According to the Little Rock Police Department, 25 people were shot and three were hurt in other ways after a dispute that started in the club. Those shot were between the ages 16 and 35, with three others injured potentially from fleeing the scene. There were no fatalities related to the attack.

==Investigation==
Police reported that they believed gang members were present at the shooting, and that there was a potentially gang aspect to the shooting. The Police Chief told reporters that "We do not believe this was an act of terror. Some sort of dispute ensued." Investigators also believe that multiple people fired during the event, instead of one single perpetrator. Eventually Tyler Jackson of Wrightsville, Arkansas, Ricky "Finesse2Tymes" Hampton and Kentrell Dominique "Dirt" Gwynn both of West Memphis, Arkansas were all arrested in connection with the shooting and Jackson, who was the first to fire a weapon in the shooting pled guilty to three counts of aggravated assault in exchange for a 20-year prison sentence, and Hampton pled guilty to being a felon in possession of a firearm and Gwynn pled guilty to aggravated assault for firing a gun during the melee. Both Hampton and Gwynn also pleaded guilty to federal charges that arose from the shooting investigation. Jackson’s sentence will run concurrently with a 20-year sentence murder and robbery of 14-year-old Cyncere Alexander about two weeks after the club shootout. However, as of July 2022, police are still looking for one more suspected shooter, Cordero Ragland. They captured Ragland after he killed someone while doing a drag race. While awaiting trial in 2021, he was attacked in jail by a convicted murderer and a block of concrete, which gave him brain damage. The judge dropped the charges against him and he was released. His family attempted to sue the county for gibs, but the jury ruled against them.

==Aftermath==
The Mayor of Little Rock, Mark Stodola, said he plans to shut down Power Ultra Lounge as a result of the shooting. The venue, which is only zoned as a restaurant and not permitted to host events, also had its alcohol permit suspended by Alcoholic Beverage Control, which said it had been cited for 14 violations since 2012.

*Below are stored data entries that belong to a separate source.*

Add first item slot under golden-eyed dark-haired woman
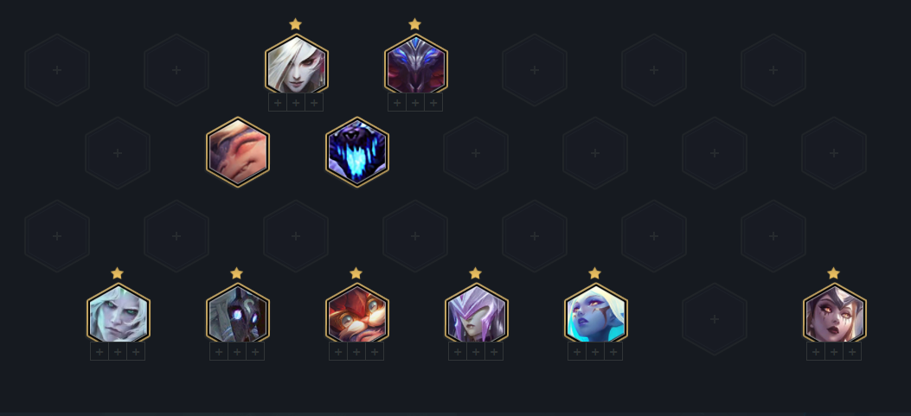[x=816, y=351]
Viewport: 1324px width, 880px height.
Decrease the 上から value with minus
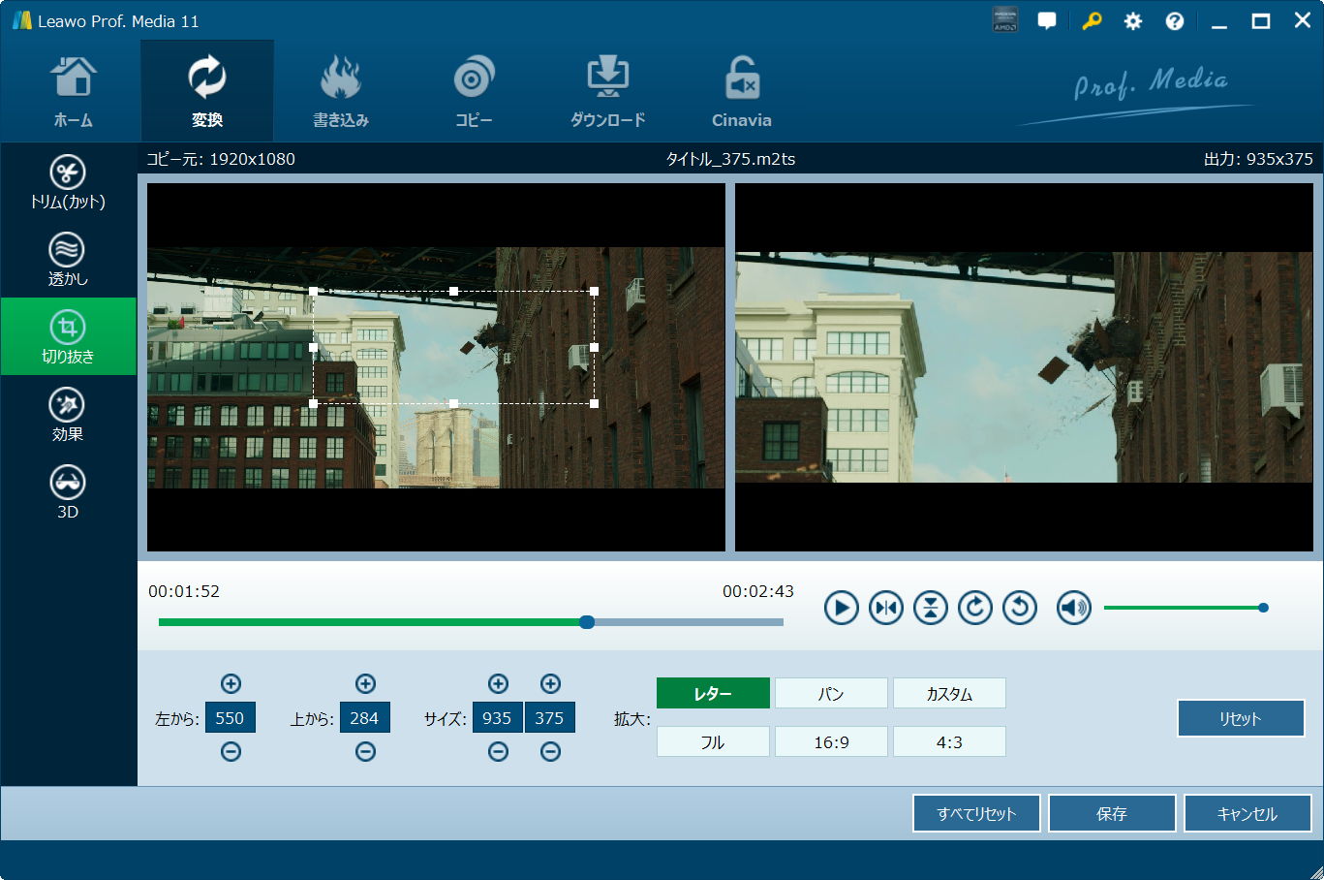point(365,751)

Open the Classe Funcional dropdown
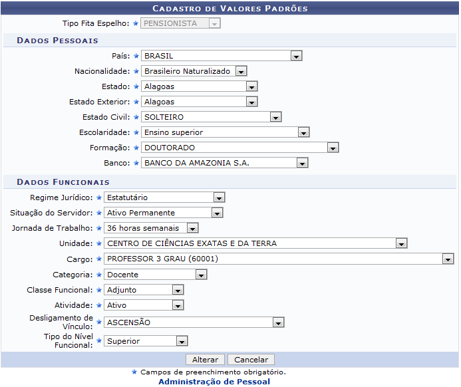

On July 11, members of the Pulaski County Quorum Court rejected a proposal by Justice Judy Green to encourage the county's cities to place a 180-day moratorium on performers and concerts which incite or promote violence. Instead, it was amended to encourage "civil discourse among residents" and "positive actions of empowerment and improvement", before passing unanimously. Opponents, including County Attorney Adam Fogleman and City Attorney Tom Carpenter, decried the original's loose definitions and potential to unconstitutionally limit free speech. Green admitted she knew it would not pass, but had wanted to draw media attention to her cause.